Here is a simple example of calculating GHG emissions from energy use:

1. Determine the source of energy used by the organization, such as natural gas, electricity, and fuels.
2. Obtain the emissions factors for each source of energy, which are usually provided by the relevant authorities or available in publicly accessible databases.
3. Calculate the total GHG emissions by multiplying the emissions factors by the energy consumption data. For example, if the organization used 10,000 kWh of electricity, and the emissions factor for electricity is 0.5 kg CO2e/kWh, then the GHG emissions from electricity would be: 10,000 x 0.5 = 5,000 kg CO2e.
4. Repeat this calculation for all sources of energy used by the organization.
5. Add up the GHG emissions from all sources to get the total GHG emissions from energy use.

This is just a simple example, and the actual calculation process may be more complex, depending on the scope and complexity of the GHG inventory. It is important to use relevant methodologies, data, and tools to ensure the accuracy and consistency of the GHG inventory.

sample of Emissions factors

Emissions factors are used in GHG inventory calculations to estimate the amount of emissions or removals of a certain GHG caused by a specific activity or process. For example, the emissions factor for CO2 emissions from the combustion of coal can be used to calculate the CO2 emissions from a coal-fired power plant.

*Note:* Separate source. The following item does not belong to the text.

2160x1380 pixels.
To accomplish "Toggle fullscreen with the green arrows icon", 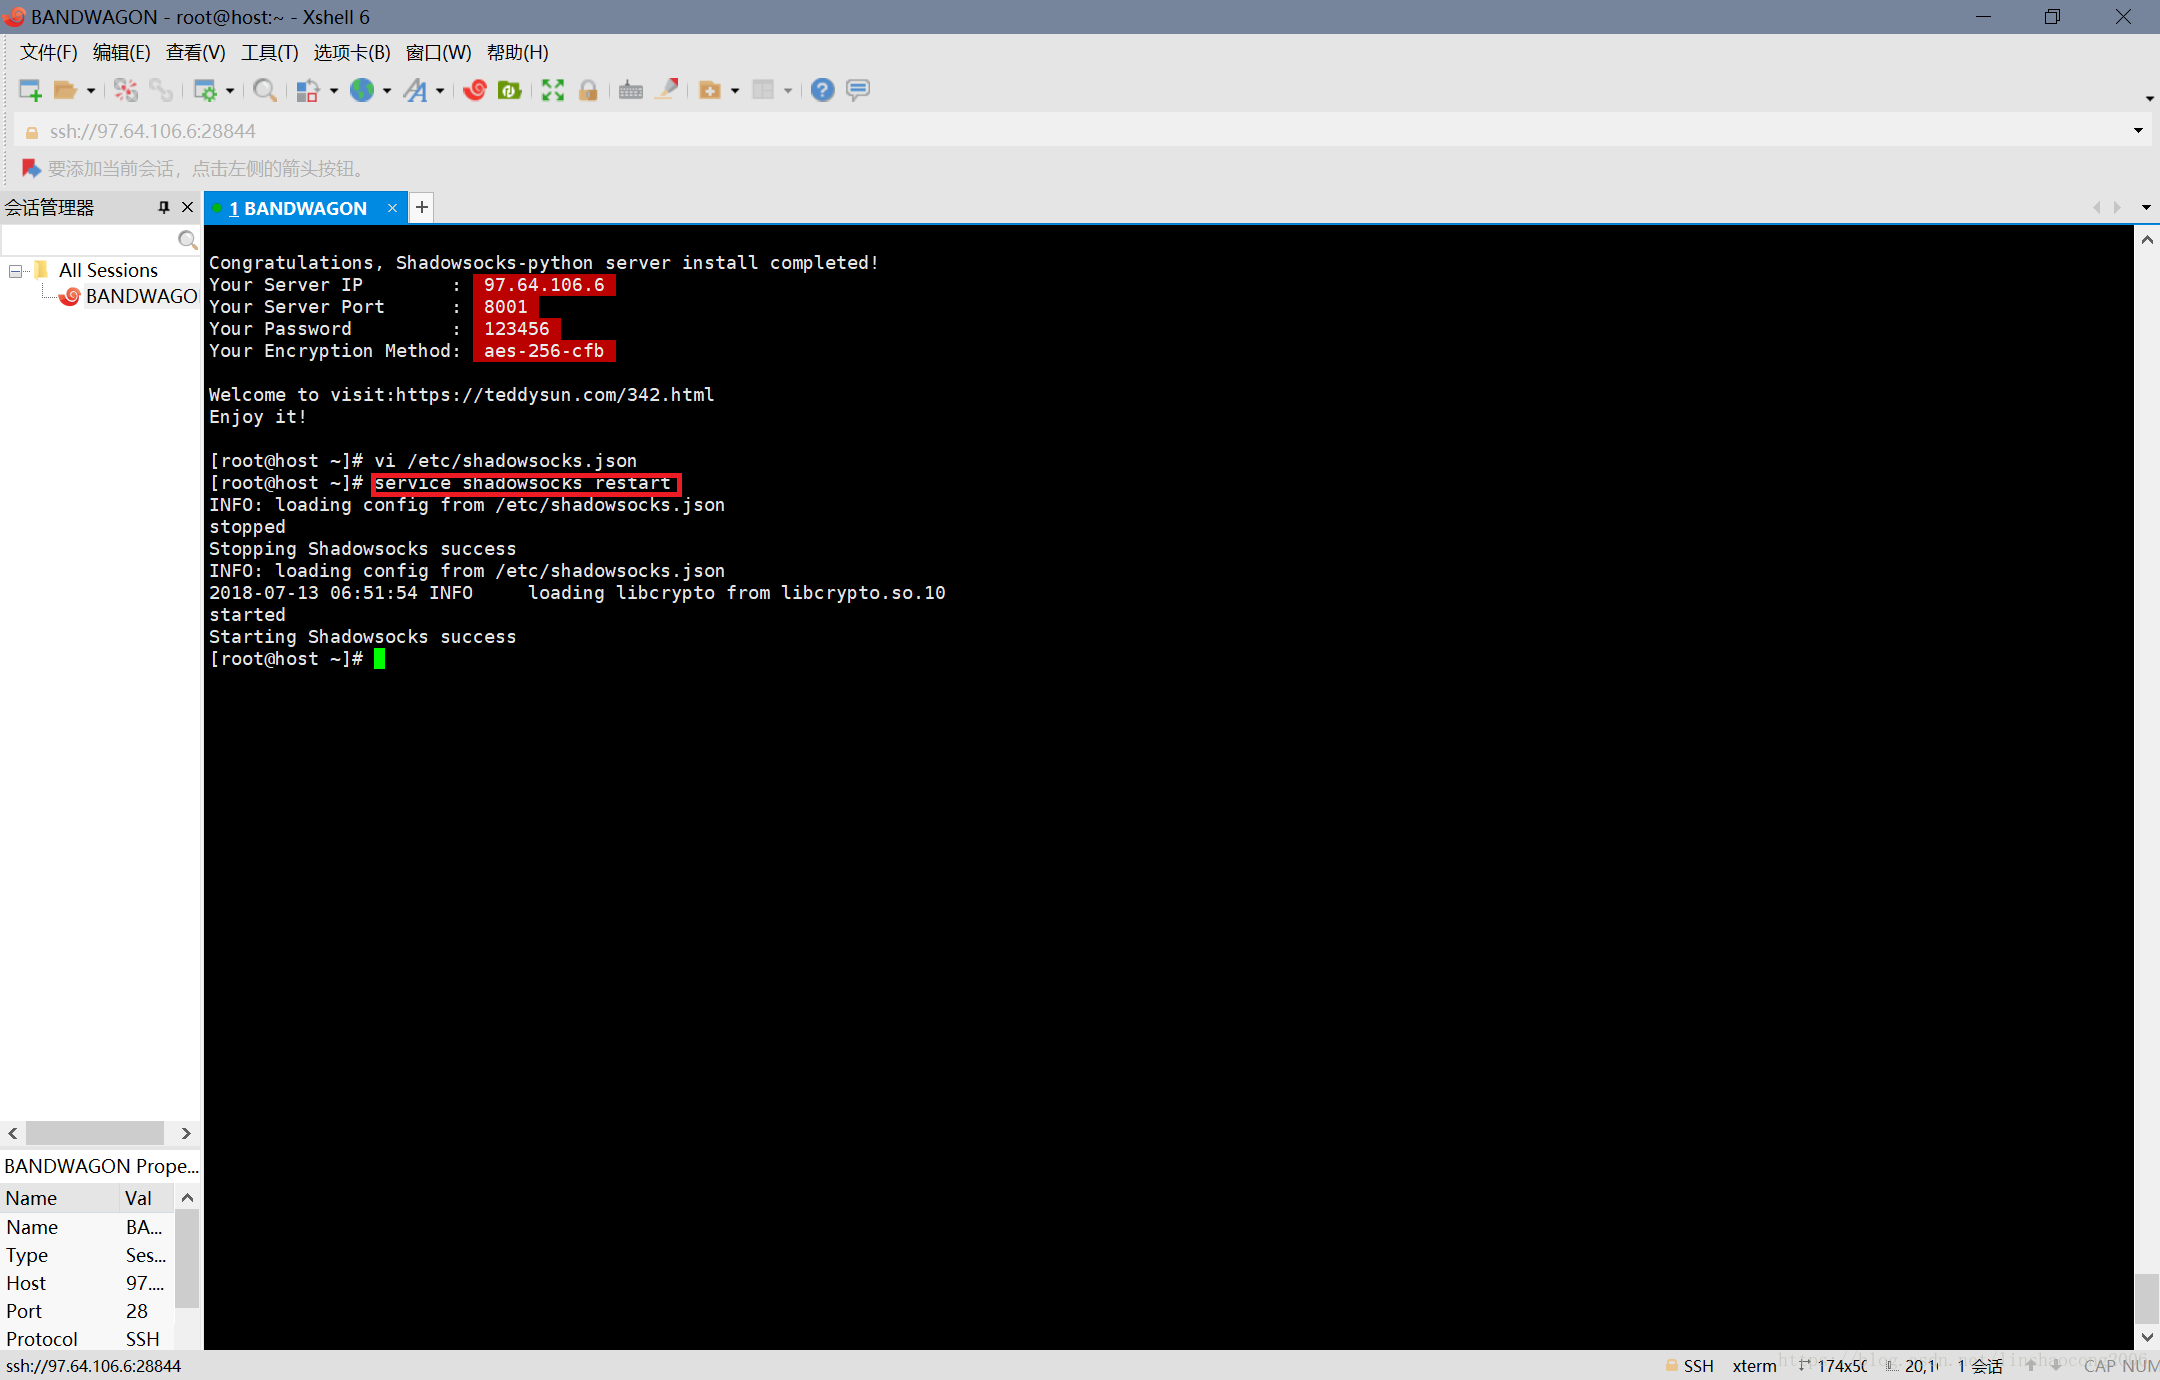I will tap(553, 90).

A sample emissions factor for CO2 emissions from the combustion of coal:

• CO2 emissions factor (kg CO2 per unit of energy produced) = 0.955 kg CO2/kWh

The emissions factor can be used to estimate the CO2 emissions from the coal-fired power plant by multiplying the emissions factor by the amount of energy produced by the plant:

• CO2 emissions (kg) = Emissions factor (kg CO2 per unit of energy produced) * Energy produced (kWh)

For example:

• CO2 emissions (kg) = 0.955 kg CO2/kWh * 100,000 kWh = 95,500 kg CO2

where to find Emissions factors?

Emissions factors can be found in various sources, including:

1. Government agencies: National or local governments may provide emissions factors for specific industries, regions, or countries.
2. Industry associations: Trade organizations may provide emissions factors for their specific industries.
3. Research reports: Emissions factors can be found in academic and industry research reports, which may be published in journals or available online.
4. GHG protocols: International GHG protocols, such as the GHG Protocol, often provide default emissions factors for various sectors and activities.
5. Emissions databases: There are several online databases that provide emissions factors, such as the European Pollutant Release and Transfer Register (E-PRTR) and the Emissions Database for Global Atmospheric Research (EDGAR).

It is important to use relevant and up-to-date emissions factors, which are specific to the geographical location and conditions of the operations being studied.